Kur'ân-ı Kerim'i hak kelâmullah olarak bizlere gönderen rabbimiz, nasıl okunması gerektiğini de rasûlüne şu âyetiyle beyan etmiştir: 'Kurân'ı tane tane ve hakkını vererek oku!' (Müzzemmil, 4)
Efendimiz (a.s.m.) her âyet nâzil olduğunda sahâbelerine tenzil üzere, tane tane olarak okumuş, onlardan zabt ve okuyuş güzelliklerine sahip olanları, Kur'ân hocaları olarak muhtelif bölgelere göndermiştir.

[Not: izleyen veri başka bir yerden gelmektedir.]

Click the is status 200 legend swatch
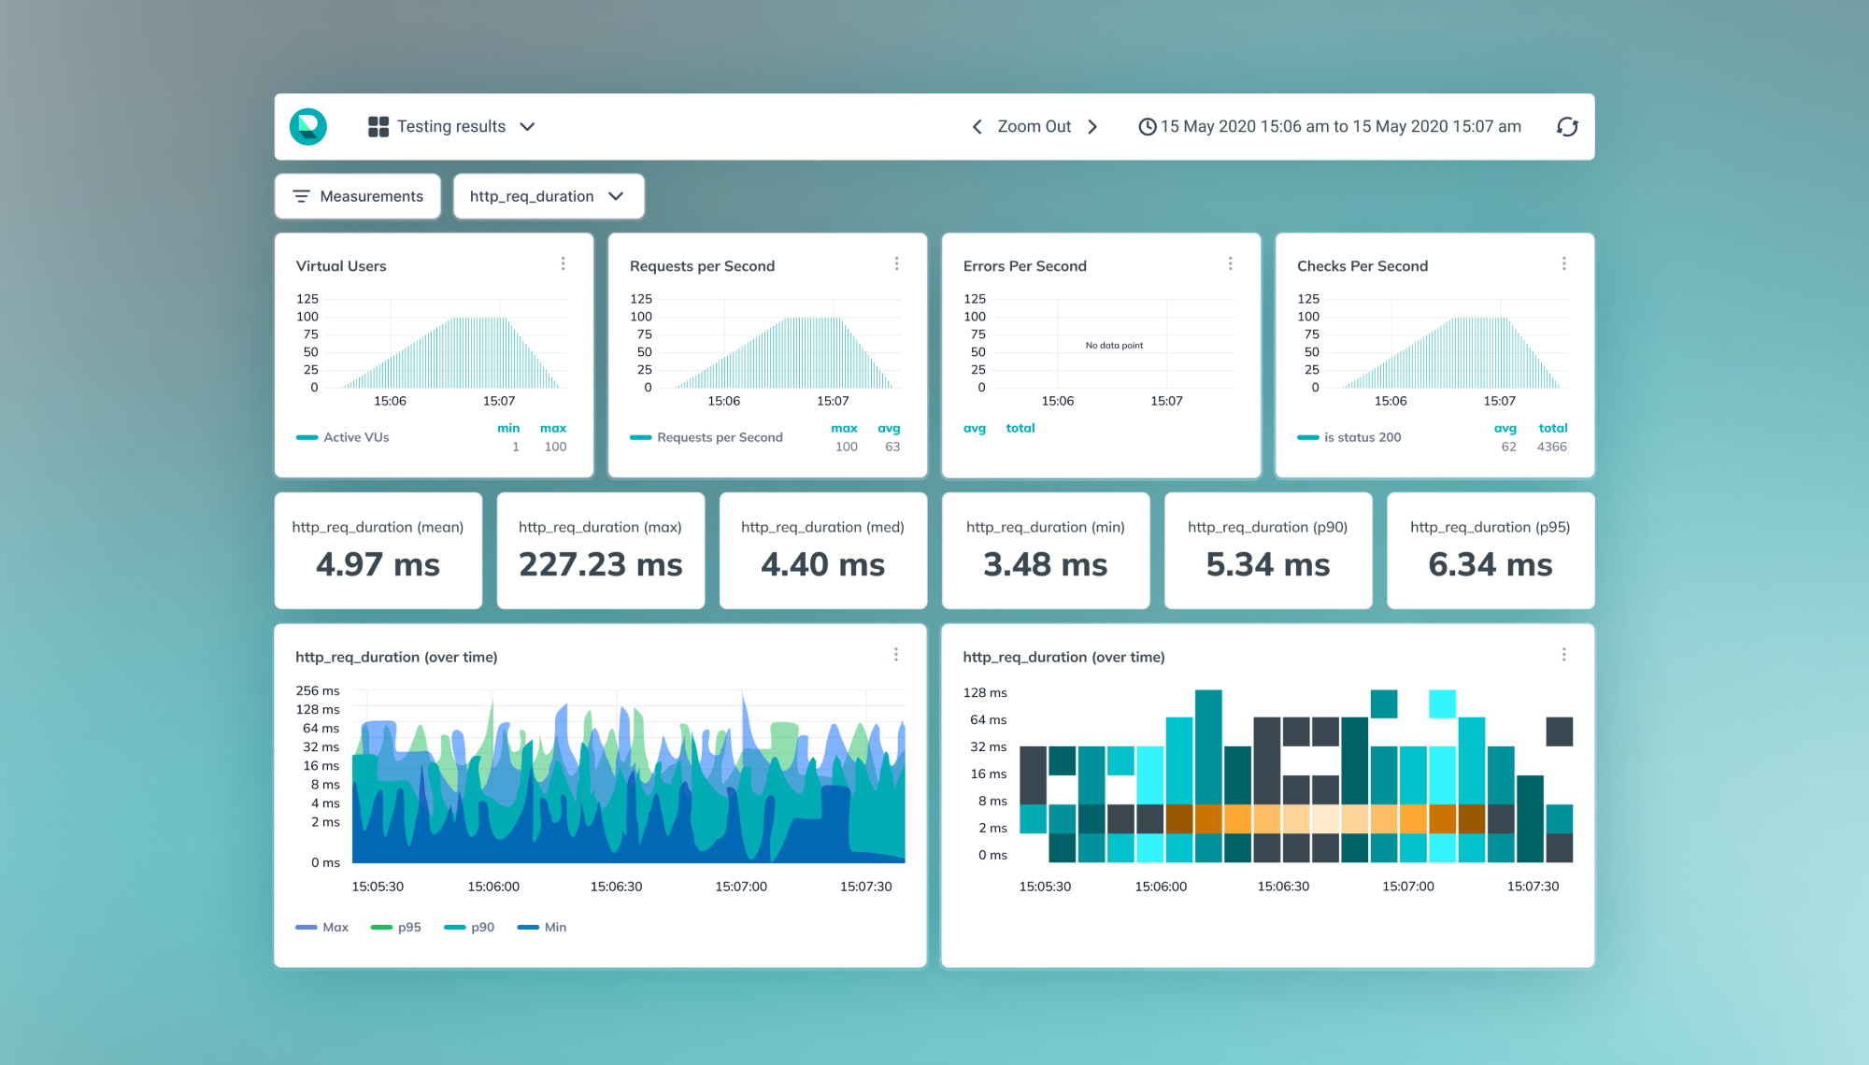 pos(1307,437)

Bu kırâat usûlü efendimizden (a.s.m.) ashabına, onlardan kırâat imamlarına, nihayet silsile halinde samimi ve ciddi gayretlerle günümüze kadar gelmiştir.
Tecvid, Kurân'daki her lafzın ve her harfin hakkını vermek, kelime ve terkiblerin edâ ve şivesini göstererek okumaktır. Tecvid bilmek farz-ı kifaye; Kur'ân okurken harflerin sıfatlarına ve mahreçlerine uygun ve doğru olarak okumak ise farz-ı ayn'dır.
Kur'ân Arabca nâzil olduğu ve harflerin mahreçleri düzgün yapılmazsa mânâları değişebileceğinden bahisle tecvidli okumak önemlidir.